The finished copy should match every record exactly and contain no pictures.

**Provided records**:
+-------+

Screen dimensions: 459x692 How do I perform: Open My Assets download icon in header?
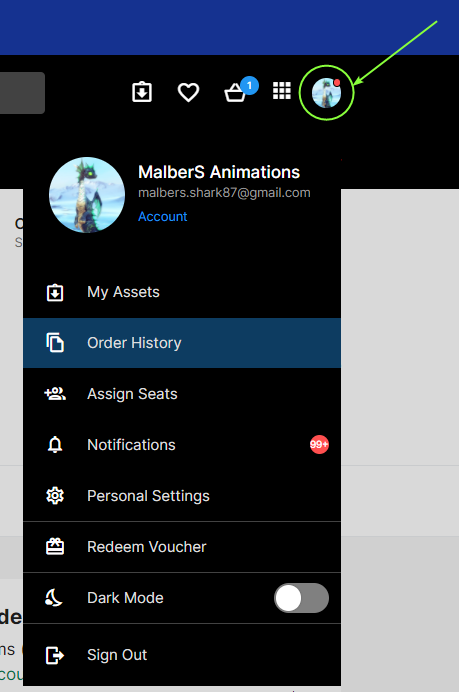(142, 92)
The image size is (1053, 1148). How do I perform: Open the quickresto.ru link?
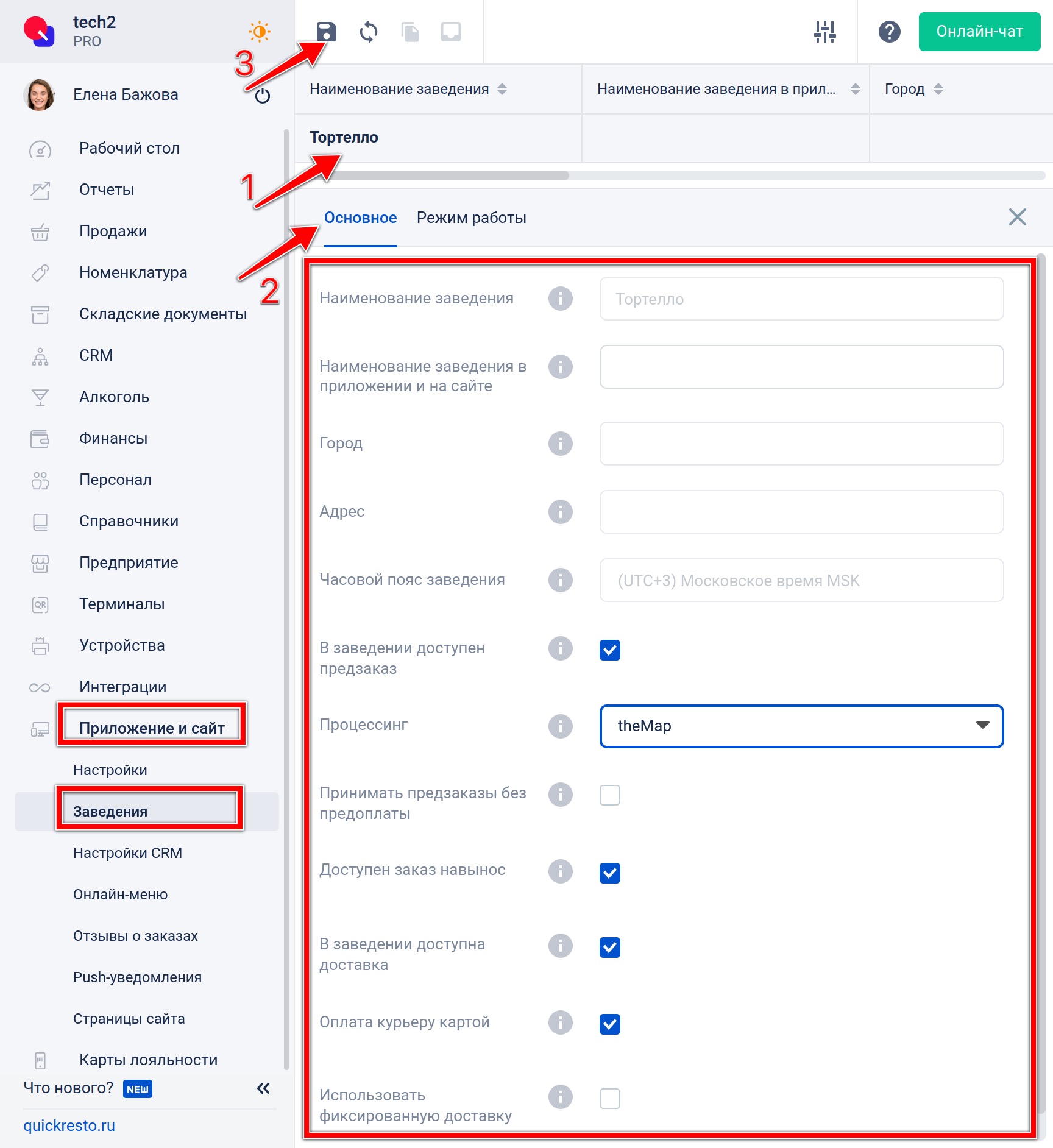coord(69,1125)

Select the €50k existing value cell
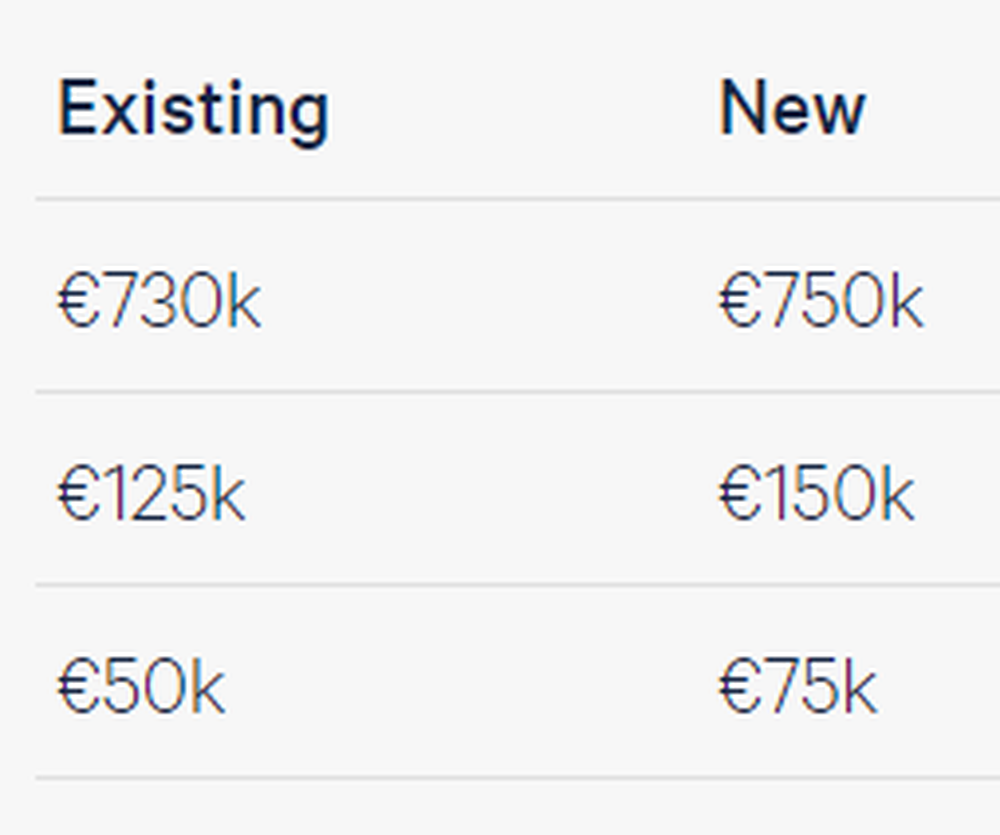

+-------+

**Written answer**:
Screen dimensions: 459x692 How do I perform: Open My Assets download icon in header?
(142, 92)
The image size is (1053, 1148). How do I perform: Open the quickresto.ru link?
coord(69,1125)

Select the €50k existing value cell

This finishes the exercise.